→ Work to complete: The output should be every line below that includes the word "Files".

[Stored data]
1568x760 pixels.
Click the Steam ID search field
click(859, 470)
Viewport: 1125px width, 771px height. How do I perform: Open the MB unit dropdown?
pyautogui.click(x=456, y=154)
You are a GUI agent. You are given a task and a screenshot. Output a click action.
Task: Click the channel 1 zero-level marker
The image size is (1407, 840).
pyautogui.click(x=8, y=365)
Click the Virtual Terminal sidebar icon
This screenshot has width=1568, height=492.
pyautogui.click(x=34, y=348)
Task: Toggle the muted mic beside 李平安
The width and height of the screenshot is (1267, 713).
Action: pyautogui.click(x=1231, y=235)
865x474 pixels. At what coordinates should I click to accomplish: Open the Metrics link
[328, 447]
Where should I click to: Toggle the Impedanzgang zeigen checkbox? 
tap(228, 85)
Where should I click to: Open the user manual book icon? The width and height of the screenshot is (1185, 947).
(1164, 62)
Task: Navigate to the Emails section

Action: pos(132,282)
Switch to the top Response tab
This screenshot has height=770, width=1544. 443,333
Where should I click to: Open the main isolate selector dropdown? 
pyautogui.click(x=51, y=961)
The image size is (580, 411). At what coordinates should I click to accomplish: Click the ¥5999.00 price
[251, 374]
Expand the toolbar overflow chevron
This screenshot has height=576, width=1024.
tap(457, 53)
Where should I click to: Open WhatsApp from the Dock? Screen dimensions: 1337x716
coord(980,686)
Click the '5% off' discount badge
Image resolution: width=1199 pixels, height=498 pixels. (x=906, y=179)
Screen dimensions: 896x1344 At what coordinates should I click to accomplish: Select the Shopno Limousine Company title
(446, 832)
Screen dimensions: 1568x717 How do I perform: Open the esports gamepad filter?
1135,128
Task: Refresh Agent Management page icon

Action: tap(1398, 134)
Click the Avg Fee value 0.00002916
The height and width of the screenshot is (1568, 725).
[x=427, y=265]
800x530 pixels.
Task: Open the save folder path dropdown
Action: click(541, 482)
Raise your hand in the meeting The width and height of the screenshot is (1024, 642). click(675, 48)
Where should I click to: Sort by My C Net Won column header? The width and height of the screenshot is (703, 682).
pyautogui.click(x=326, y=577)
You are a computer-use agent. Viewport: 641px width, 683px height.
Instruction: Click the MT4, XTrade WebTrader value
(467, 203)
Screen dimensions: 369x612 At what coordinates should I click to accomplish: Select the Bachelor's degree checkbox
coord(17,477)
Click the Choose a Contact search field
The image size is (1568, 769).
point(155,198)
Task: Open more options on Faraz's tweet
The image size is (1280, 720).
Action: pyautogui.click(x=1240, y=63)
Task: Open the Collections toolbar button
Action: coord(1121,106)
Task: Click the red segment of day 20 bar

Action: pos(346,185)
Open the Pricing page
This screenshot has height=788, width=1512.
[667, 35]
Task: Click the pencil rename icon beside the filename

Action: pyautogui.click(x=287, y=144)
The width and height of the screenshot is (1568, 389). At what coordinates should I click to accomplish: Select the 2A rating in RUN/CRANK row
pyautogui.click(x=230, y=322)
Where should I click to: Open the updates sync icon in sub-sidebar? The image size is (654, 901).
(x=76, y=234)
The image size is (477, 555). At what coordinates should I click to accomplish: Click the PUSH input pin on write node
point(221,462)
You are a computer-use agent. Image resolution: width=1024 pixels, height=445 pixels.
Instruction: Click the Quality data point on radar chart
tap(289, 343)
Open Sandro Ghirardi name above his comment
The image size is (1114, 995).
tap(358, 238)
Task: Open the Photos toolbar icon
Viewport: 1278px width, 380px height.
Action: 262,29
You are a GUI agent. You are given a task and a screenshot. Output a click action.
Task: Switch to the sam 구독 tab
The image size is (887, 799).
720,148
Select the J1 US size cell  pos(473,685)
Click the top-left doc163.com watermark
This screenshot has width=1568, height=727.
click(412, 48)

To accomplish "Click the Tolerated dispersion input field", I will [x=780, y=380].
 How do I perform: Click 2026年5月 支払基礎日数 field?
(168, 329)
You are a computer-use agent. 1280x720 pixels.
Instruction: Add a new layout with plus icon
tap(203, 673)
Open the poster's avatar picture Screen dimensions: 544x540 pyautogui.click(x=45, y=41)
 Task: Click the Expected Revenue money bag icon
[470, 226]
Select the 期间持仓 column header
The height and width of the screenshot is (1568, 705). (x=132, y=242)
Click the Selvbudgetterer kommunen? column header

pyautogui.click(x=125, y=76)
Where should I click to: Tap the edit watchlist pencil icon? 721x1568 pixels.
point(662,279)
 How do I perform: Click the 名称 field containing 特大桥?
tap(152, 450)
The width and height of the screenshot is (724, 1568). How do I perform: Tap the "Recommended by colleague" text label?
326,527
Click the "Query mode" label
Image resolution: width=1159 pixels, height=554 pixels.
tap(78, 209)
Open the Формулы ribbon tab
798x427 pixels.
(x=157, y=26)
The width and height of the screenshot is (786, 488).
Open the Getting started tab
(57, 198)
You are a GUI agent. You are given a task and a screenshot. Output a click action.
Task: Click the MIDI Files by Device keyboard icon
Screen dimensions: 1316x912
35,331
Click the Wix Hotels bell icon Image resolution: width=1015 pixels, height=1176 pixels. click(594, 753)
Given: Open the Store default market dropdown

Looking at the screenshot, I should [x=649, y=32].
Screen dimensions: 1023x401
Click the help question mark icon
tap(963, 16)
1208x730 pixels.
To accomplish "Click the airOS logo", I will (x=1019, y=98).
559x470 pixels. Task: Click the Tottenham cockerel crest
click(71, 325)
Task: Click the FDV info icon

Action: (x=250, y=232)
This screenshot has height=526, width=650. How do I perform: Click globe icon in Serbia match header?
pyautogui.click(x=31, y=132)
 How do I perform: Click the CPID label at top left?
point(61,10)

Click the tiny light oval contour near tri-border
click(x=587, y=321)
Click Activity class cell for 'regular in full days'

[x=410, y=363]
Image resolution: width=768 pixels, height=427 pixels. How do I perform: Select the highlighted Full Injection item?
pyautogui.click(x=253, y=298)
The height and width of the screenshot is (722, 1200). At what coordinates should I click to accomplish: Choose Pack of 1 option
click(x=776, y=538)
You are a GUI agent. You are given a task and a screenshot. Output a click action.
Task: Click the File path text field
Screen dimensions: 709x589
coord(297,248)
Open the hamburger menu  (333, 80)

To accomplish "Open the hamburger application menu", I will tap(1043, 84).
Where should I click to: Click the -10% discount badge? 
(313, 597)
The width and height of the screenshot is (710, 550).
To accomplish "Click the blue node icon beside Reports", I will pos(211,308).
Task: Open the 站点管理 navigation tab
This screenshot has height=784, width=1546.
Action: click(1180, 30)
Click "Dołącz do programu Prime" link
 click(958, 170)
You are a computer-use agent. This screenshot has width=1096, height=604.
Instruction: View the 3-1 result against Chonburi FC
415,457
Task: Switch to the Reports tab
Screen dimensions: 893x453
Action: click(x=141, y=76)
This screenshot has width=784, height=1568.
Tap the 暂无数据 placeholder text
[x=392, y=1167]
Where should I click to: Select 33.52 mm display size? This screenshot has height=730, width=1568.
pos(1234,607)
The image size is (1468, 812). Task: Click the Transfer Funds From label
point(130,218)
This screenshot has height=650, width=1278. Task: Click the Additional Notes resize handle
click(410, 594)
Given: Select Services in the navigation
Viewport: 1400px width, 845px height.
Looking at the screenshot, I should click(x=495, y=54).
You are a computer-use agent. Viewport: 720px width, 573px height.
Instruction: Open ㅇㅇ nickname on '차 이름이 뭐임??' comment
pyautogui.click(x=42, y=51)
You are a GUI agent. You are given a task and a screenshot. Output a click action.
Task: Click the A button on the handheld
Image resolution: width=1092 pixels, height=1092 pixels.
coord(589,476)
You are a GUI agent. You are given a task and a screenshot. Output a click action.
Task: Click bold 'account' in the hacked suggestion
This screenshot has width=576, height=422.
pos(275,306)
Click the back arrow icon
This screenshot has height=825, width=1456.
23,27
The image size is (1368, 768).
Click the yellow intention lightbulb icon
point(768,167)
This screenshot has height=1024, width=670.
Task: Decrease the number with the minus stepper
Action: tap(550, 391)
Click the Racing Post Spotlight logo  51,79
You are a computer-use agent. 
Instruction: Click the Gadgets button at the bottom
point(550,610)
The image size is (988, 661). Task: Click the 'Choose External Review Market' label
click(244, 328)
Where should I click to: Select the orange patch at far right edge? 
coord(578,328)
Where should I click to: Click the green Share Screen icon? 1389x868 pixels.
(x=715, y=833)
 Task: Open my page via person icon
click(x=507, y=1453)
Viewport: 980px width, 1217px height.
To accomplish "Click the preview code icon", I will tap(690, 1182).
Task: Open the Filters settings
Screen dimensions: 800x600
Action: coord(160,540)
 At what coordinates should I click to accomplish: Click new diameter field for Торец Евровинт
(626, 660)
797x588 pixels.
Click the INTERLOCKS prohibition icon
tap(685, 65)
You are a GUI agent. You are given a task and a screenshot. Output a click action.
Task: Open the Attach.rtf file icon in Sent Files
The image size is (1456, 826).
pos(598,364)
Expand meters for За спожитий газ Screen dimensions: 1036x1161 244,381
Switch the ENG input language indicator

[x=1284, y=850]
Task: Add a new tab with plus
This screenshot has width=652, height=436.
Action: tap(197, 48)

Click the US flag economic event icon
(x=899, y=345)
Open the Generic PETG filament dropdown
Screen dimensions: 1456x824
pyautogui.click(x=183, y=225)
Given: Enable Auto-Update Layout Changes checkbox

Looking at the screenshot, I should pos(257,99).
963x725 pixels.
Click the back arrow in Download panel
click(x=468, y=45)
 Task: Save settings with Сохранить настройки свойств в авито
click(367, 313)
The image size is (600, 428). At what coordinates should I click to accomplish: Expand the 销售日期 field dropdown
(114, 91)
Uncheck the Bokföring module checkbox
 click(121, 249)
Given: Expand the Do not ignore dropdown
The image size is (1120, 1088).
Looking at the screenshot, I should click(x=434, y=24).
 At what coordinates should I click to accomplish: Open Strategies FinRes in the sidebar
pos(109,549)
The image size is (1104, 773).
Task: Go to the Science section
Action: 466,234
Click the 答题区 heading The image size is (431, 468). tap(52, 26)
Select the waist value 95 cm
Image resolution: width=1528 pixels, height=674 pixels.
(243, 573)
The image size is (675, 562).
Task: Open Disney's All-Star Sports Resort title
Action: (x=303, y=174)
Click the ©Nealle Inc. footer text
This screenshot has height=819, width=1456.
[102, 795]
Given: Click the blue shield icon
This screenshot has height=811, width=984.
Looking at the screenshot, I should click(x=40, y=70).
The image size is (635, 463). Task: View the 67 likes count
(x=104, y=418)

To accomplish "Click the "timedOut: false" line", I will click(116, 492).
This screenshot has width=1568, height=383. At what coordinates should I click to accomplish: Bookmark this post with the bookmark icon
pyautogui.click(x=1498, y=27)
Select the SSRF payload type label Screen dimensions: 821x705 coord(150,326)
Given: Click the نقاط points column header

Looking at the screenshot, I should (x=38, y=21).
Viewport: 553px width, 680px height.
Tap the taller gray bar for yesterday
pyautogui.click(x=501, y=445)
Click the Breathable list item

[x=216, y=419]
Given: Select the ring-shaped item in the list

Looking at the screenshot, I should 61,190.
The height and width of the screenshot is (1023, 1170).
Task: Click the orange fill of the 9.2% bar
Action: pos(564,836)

→ Exercise answer:
Task: Click the MIDI Files by Device keyboard icon
Task: Open the Attach.rtf file icon in Sent Files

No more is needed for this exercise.